■ **Given task**
Write out every line of the items below again, requests included, and shift each coordinate in the answers by adding 128 to it. Leave the pictures out.

[Items from a collection]
## Begin
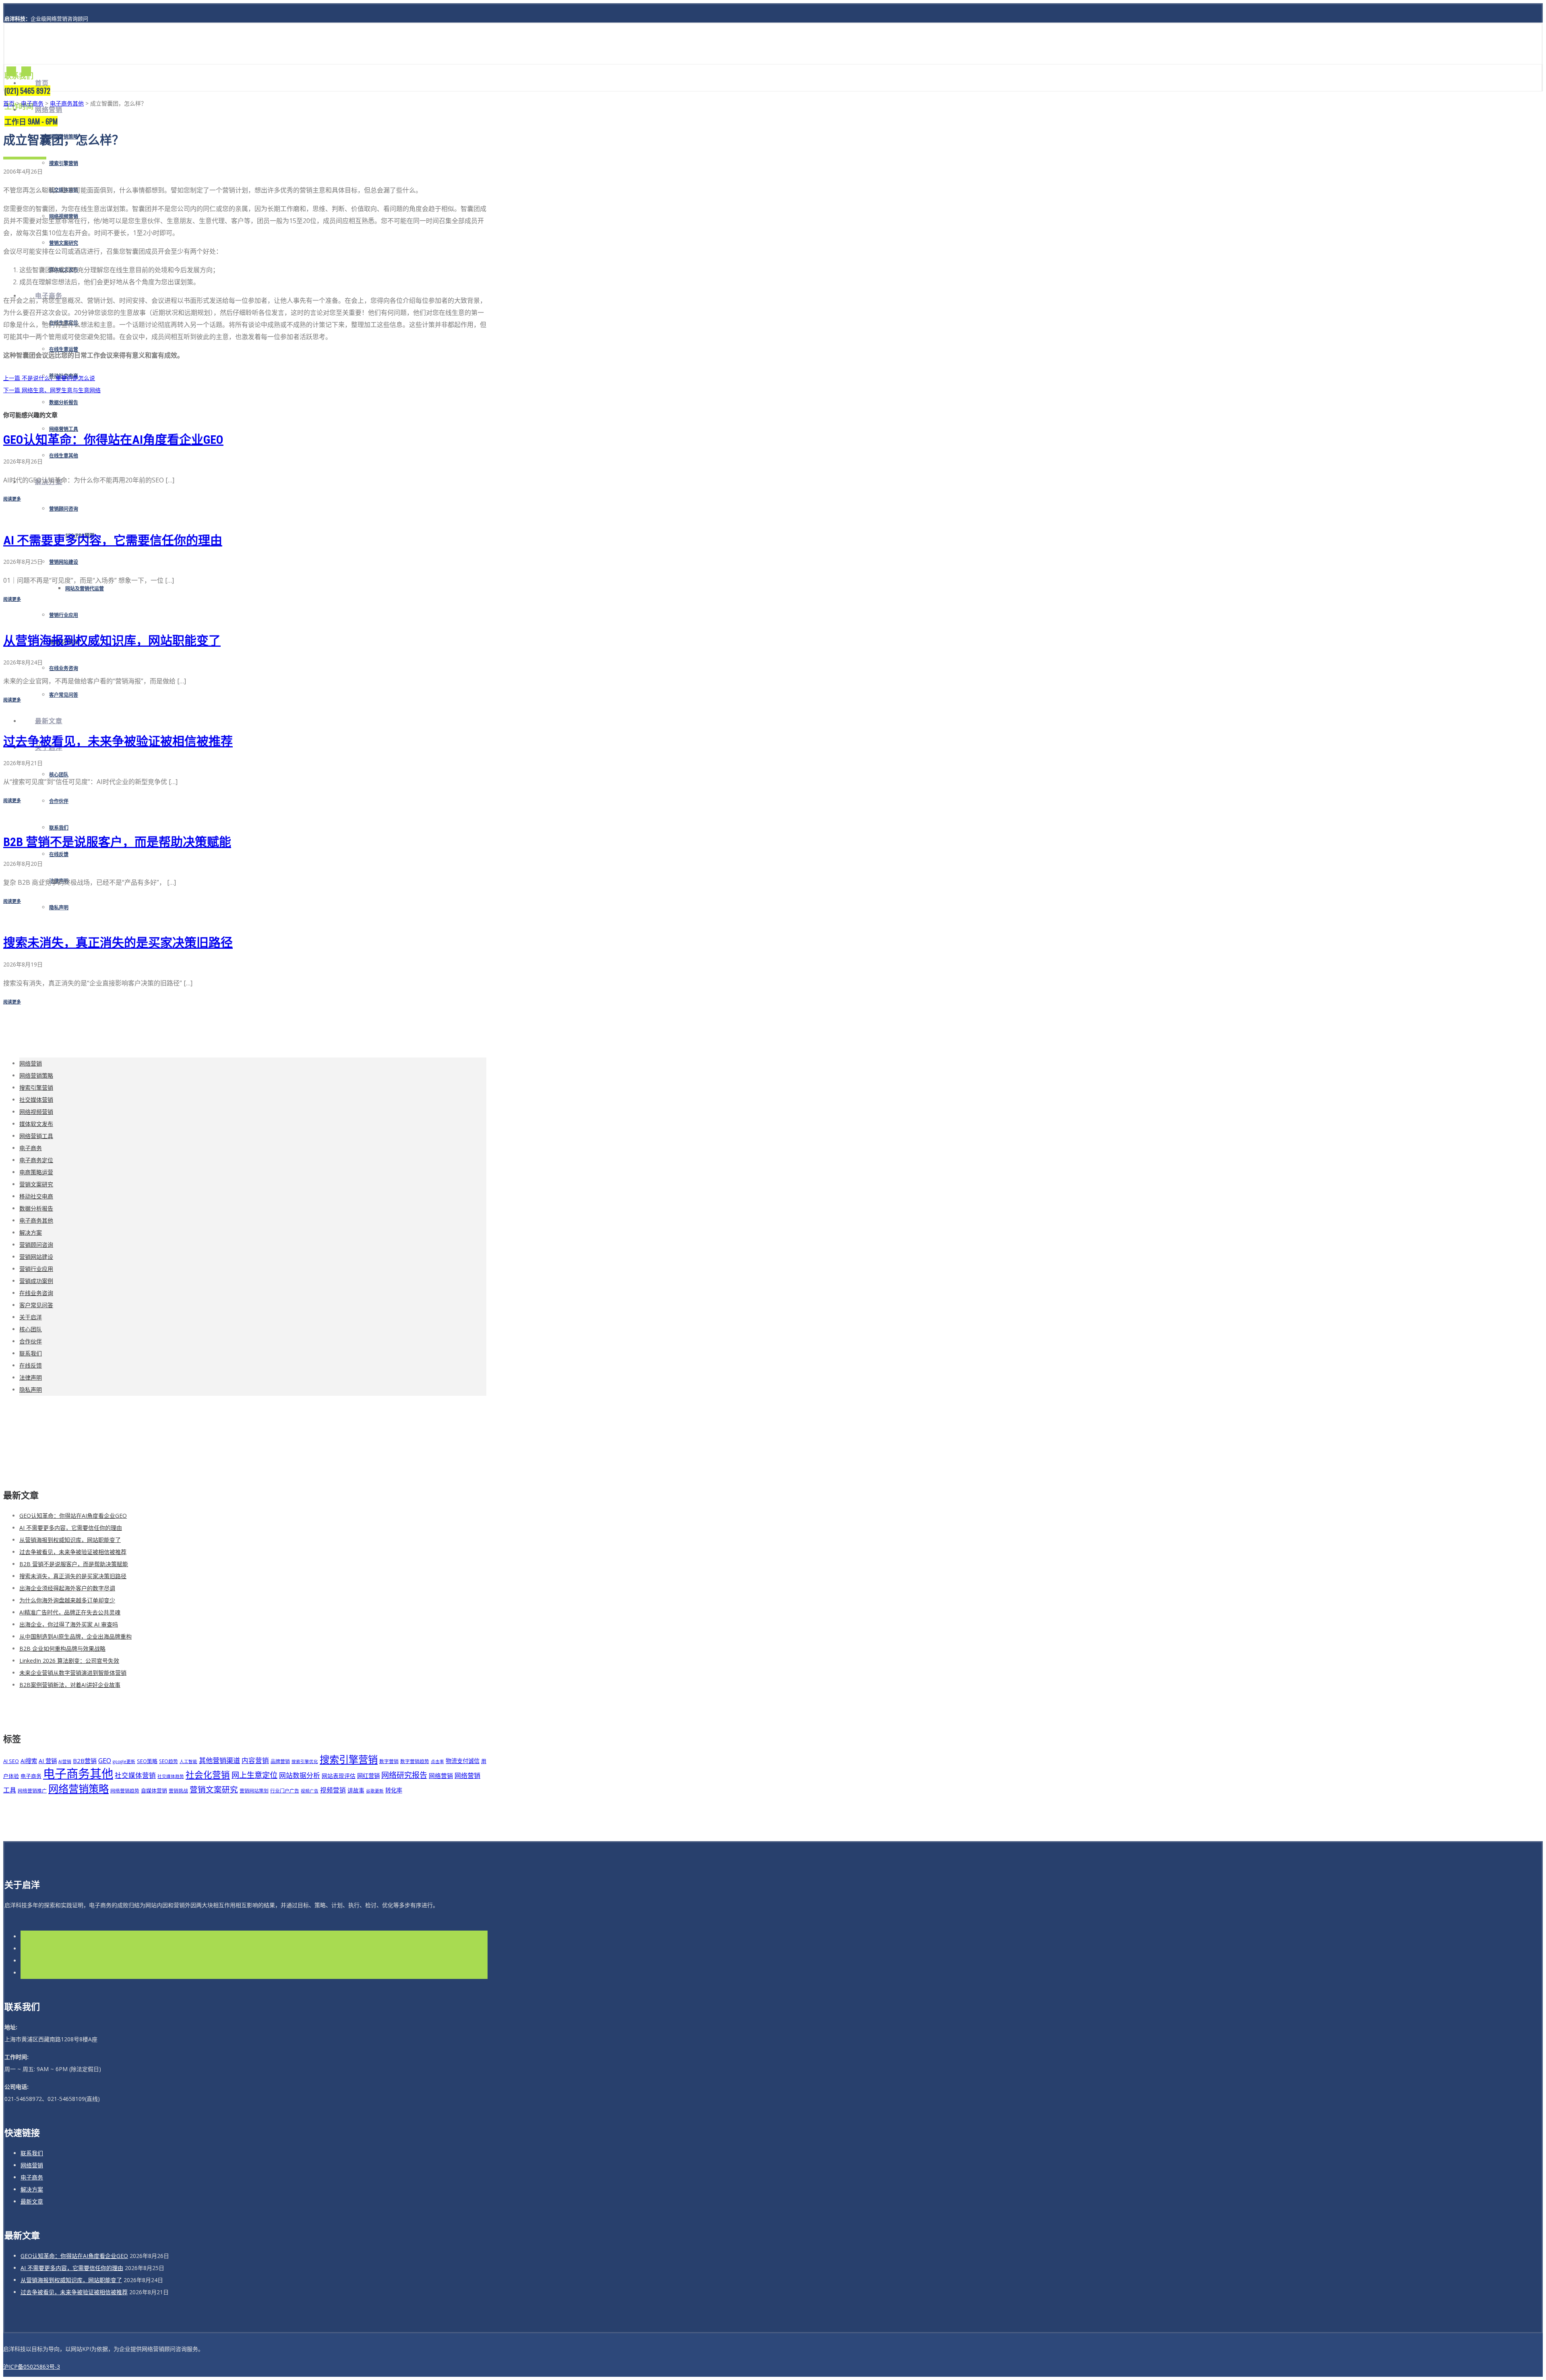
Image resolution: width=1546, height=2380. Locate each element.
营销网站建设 (63, 562)
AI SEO (11, 1761)
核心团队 (58, 775)
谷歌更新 (375, 1791)
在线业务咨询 (63, 668)
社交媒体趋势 (170, 1776)
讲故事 (355, 1790)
## End
■ **Answer to the exercise**
Image resolution: width=1546, height=2380. Locate each element.
营销网站建设 (191, 690)
AI SEO (139, 1889)
核心团队 (186, 903)
谷歌更新 (503, 1919)
在线业务咨询 (191, 796)
社交媒体趋势 (298, 1904)
讲故事 (483, 1918)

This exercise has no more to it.